■ **Text block**:

::::

Cerebrospinal fluid (CSF) PCR test for SARS-CoV-2 was negative.
The list below shows the therapeutic protocol followed by the patient:
Hydroxy chloroquine 200 mg, 3 times daily for 7 days oral administration;
Azithromycin 500 mg/day on the first day and 250 mg/day from the second to the seventh day oral administration; and
Methylprednisolone 120 mg/8 hours for 10 days in intravenous administration.
The evolution was marked by a gradual regression of neurological signs, especially after several sessions of motor physiotherapy with the need for anti-anxiety and antidepressant treatment after psychiatric evaluation.
Samples and diagnostic tests
Nasopharyngeal samples were collected via swabbing and placed in a single sterile tube. Two milliliters of CSF were poured into another sterile tube.
In the molecular biology laboratory, the study was carried out first by extracting the messenger RNA (the kit used is the Gene Finder mixed kit), then an addition of the extraction plates with a mixed plate was carried out before putting the plate in a thermocycler. The results are obtained in the form of curves containing the envelope E genes, the N gene, and the RNA polymerase (RdRp) gene with a positivity threshold of 40.
DISCUSSION
Neurological involvement is possible for the SARS-CoV-1 virus, which has been shown to be neuroinvasive in several studies. Therefore, SARS-CoV-2 can also induce neurological signs.
Angiotensin-converting enzyme-2 (ACE2) receptors are suspected of being responsible for the transport of the SARS-CoV-2 virus. They are present in the respiratory and vascular epithelium, which may explain the observed manifestations, but they are also present at the neuronal level and in the cerebral vascular endothelium which the virus can use to enter the CNS4.

::::

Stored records
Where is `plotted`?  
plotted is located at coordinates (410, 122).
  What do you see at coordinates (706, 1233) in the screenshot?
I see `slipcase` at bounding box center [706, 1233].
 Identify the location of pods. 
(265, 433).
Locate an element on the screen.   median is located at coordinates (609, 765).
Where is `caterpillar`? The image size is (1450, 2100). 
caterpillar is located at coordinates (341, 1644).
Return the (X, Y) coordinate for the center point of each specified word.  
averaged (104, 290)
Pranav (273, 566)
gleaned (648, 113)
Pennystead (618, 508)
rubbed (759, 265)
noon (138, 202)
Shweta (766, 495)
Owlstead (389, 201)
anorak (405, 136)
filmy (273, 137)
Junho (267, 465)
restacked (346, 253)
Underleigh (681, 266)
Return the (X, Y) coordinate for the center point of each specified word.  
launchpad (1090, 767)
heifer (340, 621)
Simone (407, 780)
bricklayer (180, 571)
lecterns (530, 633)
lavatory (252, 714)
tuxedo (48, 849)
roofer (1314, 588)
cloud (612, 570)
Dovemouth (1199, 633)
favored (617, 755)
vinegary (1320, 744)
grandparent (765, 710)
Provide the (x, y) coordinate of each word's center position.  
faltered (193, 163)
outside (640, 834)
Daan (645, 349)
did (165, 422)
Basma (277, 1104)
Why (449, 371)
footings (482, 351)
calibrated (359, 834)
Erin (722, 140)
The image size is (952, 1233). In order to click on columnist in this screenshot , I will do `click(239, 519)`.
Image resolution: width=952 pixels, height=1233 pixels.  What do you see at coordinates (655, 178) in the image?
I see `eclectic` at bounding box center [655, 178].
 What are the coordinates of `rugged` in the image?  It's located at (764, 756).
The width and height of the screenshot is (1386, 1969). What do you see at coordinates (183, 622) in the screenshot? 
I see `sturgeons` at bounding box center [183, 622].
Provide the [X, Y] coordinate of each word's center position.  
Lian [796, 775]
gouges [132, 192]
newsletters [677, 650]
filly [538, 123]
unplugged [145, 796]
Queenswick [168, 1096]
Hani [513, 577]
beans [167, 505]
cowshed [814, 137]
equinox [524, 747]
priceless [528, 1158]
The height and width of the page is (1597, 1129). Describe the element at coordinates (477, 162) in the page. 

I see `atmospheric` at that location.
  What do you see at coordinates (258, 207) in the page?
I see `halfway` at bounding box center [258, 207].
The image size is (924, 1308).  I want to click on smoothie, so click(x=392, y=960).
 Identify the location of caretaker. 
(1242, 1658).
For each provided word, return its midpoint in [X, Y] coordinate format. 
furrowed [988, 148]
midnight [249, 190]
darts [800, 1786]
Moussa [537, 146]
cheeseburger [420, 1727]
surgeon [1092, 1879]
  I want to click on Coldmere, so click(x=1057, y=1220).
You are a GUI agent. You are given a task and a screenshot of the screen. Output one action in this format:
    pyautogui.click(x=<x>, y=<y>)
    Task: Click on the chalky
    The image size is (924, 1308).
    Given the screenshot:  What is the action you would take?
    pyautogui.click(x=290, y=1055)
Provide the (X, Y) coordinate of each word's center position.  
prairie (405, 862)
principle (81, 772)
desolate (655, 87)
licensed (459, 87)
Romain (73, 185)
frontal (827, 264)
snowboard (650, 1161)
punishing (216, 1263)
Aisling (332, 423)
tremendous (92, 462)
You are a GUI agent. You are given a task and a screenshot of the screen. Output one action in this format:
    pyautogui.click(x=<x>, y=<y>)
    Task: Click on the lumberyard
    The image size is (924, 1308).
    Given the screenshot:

::::

Please continue the case report on neurological signs in SARS-CoV-2 infection from its last sentence.

This neurological damage caused by SARS-CoV-2 may be due to hypoxia, direct viral invasion of the CNS (either by hematogenous dissemination or by retrograde neuronal dissemination from the olfactory mucosa), or to a generalized inflammatory reaction (cytokine storm) following viral infection such as elevation of ferritinemia, CRP and interleukin-6 leading to a ‘state of hyper-inflammation’ which may be due to a possible deregulation of the monocyte macrophage system3,5,6.
Respiratory worsening in some patients may be due to involvement of the cardio-respiratory centers in the CNS5.
A first case of acute cerebellitis was reported in a 47-year-old man with a cerebellar syndrome and a PCR for SARS-CoV-2 positive at the nasopharynx and CSF (the particularity of this case is the positivity of SARS-CoV-2 in the CSF) which suggests that the direct involvement and the presence of the virus in the CNS is the most likely pathological mechanism7.
Another study of four cases, treated for various neurological signs that appeared during hospitalization for SARS-CoV-2 infection, showed the absence of SARS-CoV-2 in CSF after a negative SARS-CoV-2 PCR in all of these patients, suggesting that the generalized inflammatory reaction is the most likely pathological mechanism8.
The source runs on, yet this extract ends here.